The prosecutor stated that images found on all the computers, (we have 2 teenagers, boys too.) showed images of young women that according to the expert witness for the prosecution, and based on the Tanner Scale of development (take note and look it up), he was being charged with possession or child pornography. The lawyer retorted with, - if there were any images on his computers, they were downloaded without his knowledge, or consent. The prosecutor added, - can you prove where those images were downloaded from so we may verify the age with their records? (of course he can't! He didn't know they were on there, and if he did, the prosecutor would not allow any of our representatives to take the computers to research with. All the girls they showed us on the sample, looked old enough to be 18, but the Tanner Scale said otherwise."
Basically, you have a situation in which a zealous protector of the community rights has used a scale, the Tanner Scale, to controversially determine the "exact" age of a young woman on a citizen's computer. The scale basically states that it is not an exact tool. Some humans, male or female, may be 18 years of age and still not have reached the full development stated on the tanner scale.
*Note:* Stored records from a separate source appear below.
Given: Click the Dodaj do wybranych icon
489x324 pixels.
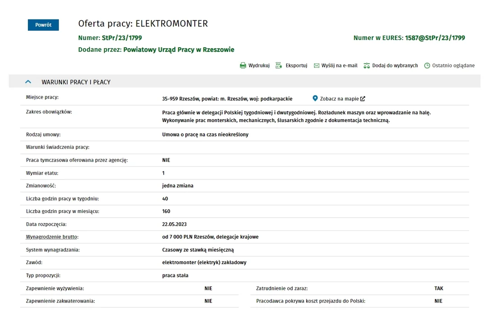Looking at the screenshot, I should [x=367, y=65].
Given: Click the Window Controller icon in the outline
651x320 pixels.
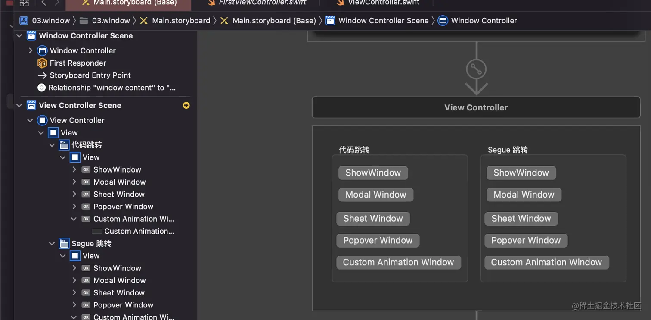Looking at the screenshot, I should (42, 51).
This means, some of the porn sites will undoubtedly have pictures on their sites that will surreptitiously download onto your computer without a trace of origin. Therefore, even though you may have inocently visited a site, never purposely downloaded a picture that could be "tagged" as "child porn" based on the Tanner scale, you may be open to prosecution for possession of child pornography, unless it can otherwise be proven in writing with the appropriate documents, by you or the site of origin, that the person was at least 18 at the time the picture or video was taken.
Do you know if you have any pictures on your computer. Remeber the pictures don't have to be of naked young women or men. All it takes is someone not on your legal side to say they are under-age, and "under-age" they will be, unless you can prove otherwise.
Have you checked your computer lately?
Another quick tale. A father having heard of this situation, decided to do a simple check on his and his son's laptop at home. He used CCleaner to delete all those files that Ccleaner says it deletes. He had Ccleaner set to normal delete (basically deleting the first character of the file name, leaving the rest intact. He also had heard that Internet explorer "in private" deleted all those pesky files left from your browsing sessions. The Dad was feeling pretty good. Then, the son said "I heard of a cool program called Recuva". So the Dad said, "what the heck lets try it. It shouldn't find anything on any of our laptops!"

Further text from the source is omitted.